More workers are tired on the job and it's bad for business

Do you ever go to work tired? New research suggests you’re not alone. The results from an online survey from Robert Half, an HR consulting firm, suggests that 76 per cent of people are regularly tired while working.

Nearly one-third or 31 per cent of respondents said they were “very often” tired on the job, 45 per cent said “somewhat often” and 23 per cent said it “rarely” occurred that they were tired on the job.

David King is the Canadian director at Robert Half, an HR consulting firm. (Robert Half)

The online survey randomly selected 570 Canadian employees in February 2018. The results are considered accurate plus or minus four per cent, 19 times out of 20.

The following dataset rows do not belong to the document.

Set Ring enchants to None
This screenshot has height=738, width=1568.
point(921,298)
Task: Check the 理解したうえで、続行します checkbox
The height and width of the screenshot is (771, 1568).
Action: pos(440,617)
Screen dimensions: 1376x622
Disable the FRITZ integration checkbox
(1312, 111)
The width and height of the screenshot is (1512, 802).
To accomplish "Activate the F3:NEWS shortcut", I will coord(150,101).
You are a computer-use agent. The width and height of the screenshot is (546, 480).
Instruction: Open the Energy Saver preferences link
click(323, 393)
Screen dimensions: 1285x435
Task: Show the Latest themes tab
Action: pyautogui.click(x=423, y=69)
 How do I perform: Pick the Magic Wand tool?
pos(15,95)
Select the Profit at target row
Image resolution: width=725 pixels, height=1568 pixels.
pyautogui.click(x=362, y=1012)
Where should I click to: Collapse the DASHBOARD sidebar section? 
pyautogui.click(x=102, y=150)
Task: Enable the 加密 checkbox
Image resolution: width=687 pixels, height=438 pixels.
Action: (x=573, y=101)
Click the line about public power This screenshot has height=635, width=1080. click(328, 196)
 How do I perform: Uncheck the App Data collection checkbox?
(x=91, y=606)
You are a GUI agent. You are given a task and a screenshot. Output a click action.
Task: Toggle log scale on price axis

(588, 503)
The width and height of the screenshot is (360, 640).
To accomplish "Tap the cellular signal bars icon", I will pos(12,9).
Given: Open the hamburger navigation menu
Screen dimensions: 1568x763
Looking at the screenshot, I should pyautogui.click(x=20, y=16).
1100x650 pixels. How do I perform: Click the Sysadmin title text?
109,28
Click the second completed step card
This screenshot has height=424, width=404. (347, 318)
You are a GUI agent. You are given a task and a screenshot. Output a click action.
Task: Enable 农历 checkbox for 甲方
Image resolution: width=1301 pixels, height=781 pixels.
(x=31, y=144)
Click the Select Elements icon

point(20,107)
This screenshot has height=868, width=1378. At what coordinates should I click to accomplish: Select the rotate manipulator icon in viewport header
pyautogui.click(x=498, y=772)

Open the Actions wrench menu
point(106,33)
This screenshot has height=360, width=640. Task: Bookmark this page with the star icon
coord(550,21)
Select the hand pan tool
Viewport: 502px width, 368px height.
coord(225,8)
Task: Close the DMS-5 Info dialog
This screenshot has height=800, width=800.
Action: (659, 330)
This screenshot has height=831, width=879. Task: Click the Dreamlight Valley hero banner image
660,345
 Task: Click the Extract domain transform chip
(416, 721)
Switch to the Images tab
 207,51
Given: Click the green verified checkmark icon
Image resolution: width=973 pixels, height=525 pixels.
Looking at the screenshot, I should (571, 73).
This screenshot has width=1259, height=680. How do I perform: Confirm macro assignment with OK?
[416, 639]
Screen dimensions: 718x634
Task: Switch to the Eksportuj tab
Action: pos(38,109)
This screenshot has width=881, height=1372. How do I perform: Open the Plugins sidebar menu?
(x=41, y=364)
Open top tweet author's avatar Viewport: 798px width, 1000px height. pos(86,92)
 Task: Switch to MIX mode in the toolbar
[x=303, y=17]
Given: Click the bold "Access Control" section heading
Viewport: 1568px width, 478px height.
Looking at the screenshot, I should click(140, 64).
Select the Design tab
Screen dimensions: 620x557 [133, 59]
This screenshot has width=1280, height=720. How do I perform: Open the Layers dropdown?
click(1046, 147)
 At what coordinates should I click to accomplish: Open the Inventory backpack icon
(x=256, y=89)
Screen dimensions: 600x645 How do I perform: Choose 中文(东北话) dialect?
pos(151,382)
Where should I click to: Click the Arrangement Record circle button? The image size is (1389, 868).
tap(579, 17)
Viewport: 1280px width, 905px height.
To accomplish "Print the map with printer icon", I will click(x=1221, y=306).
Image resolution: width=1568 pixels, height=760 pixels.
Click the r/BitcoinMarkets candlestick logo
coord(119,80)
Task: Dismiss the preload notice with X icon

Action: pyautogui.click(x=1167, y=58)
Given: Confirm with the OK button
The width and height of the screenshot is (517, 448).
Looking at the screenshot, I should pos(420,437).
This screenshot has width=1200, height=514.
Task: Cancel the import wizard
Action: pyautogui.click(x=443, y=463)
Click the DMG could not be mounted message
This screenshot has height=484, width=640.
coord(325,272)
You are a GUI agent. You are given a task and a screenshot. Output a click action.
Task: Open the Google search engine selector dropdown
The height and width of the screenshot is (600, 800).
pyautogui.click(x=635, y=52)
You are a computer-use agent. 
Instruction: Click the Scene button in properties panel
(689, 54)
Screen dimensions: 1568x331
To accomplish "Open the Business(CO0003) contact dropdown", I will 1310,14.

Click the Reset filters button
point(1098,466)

David King is the Canadian director at Robert Half. He says a tired workforce severely impacts a company’s bottom line.

“One of the big concerns is that you’ll generally have a level of disengagement by employees,” said King. “That leads to, certainly, a loss of morale; loss of productivity and things such as the missed deadlines or the mistakes in the person’s work. That leads to a poor relationship with the employer and, potentially, ultimate turnover in their employment.”

‘Reframe your mindset to the value of sleep’

Clare Kumar isn’t surprised that so many people are tired on the job. It’s one of the complaints that she consistently hears from her clients.

Clare Kumar is the founder of Streamlife and calls herself a productivity catalyst. (Submitted by Clare Kumar)

Kumar is the founder of Streamlife, which helps clients to get organized, improve productivity and achieve greater peace of mind at work. She says people don’t value sleep enough, but it’s the foundation of a successful day at work.

“You need to get your head around that sleep is when your body heals,” said Kumar. “It’s not time when nothing is going on. You have to reframe your mindset to the value of sleep. You have to believe that you deserve the sleep and then you have to set your schedule up to claim it.”

But Kumar says that companies also have a significant role to play in combating a sleepy workforce.

“Look at the culture that you’re creating and the language around sleep in your office,” said Kumar.

Tips to decrease incidents of tiredness

Kumar suggests employers take bold steps to decrease incidents of tiredness by, for example, creating an electronics-free wellness room where workers can go to relax for 15 to 20 minutes or even take a power nap.

She encourages bosses to lead by example by not consistently working late nights or sending emails after hours. She also says encouraging employees to unplug when they leave the office and not rewarding employees who work long hours can go a long way to boost morale and promote a restful workforce.

Ultimately, says Kumar, we have to take responsibility for ourselves by making sure we get seven to eight hours of sleep, exercise regularly and eat right.

“The broader, more important strategy is around cultivating the right amount of sleep for you,” said Kumar. “And I call that getting in touch with your sleep number: determining exactly how much sleep you need and then setting up not only the environment for sleep, but also your schedule so that you actually claim the sleep that your body needs.”

All the stuff we know we should do, but every once in a while need a reminder to actually do it.